=== Records for processing ===

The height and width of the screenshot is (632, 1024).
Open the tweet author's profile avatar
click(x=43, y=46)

===
=== Records for processing ===

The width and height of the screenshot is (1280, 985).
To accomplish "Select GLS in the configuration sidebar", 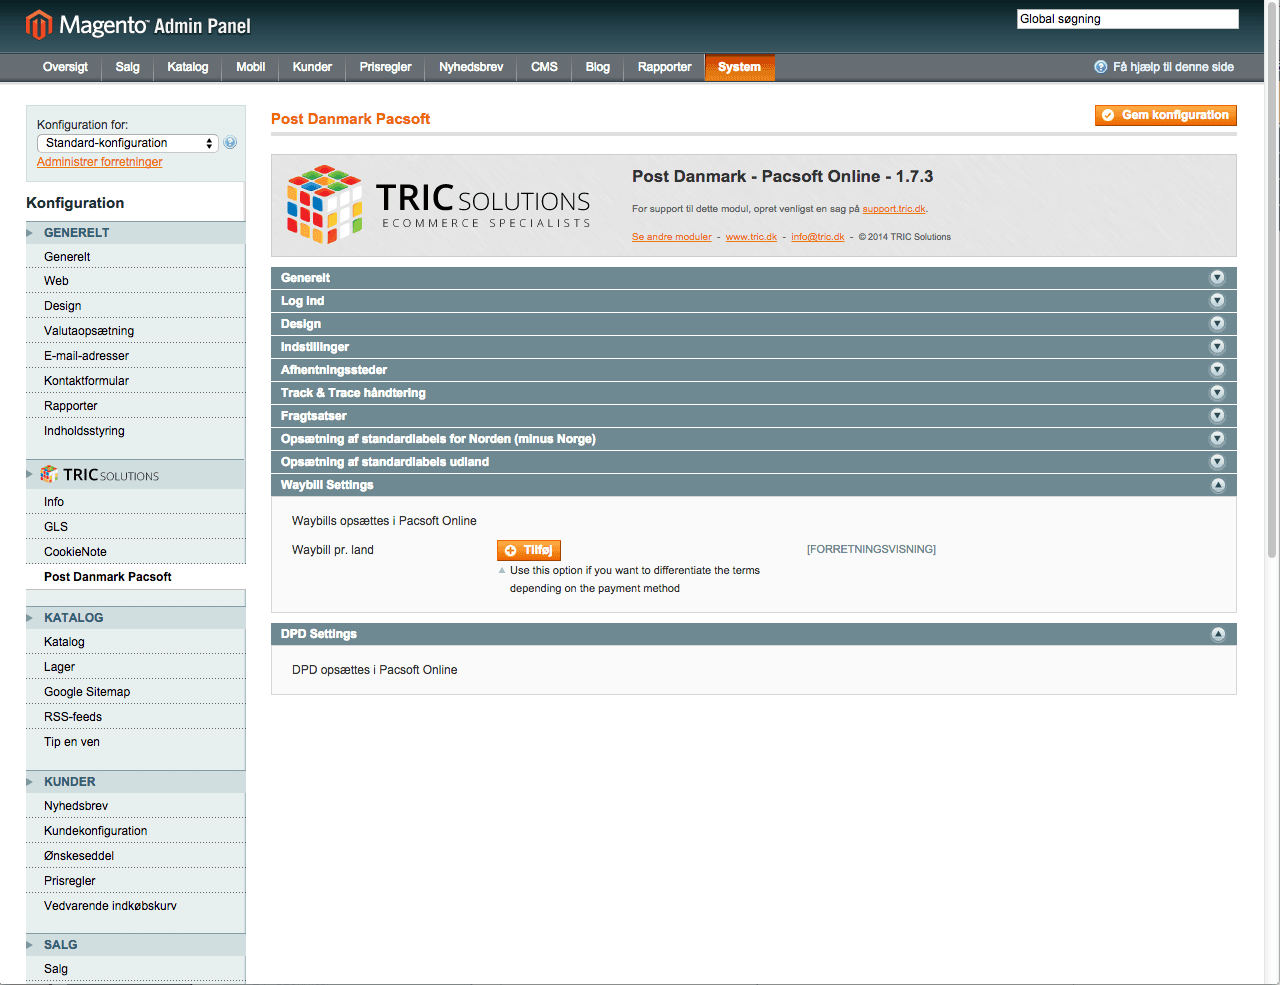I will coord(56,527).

===

-- What the exercise asks --
Pull every line with "width" from the records.

-- Response for this exercise --
The height and width of the screenshot is (632, 1024).
The width and height of the screenshot is (1280, 985).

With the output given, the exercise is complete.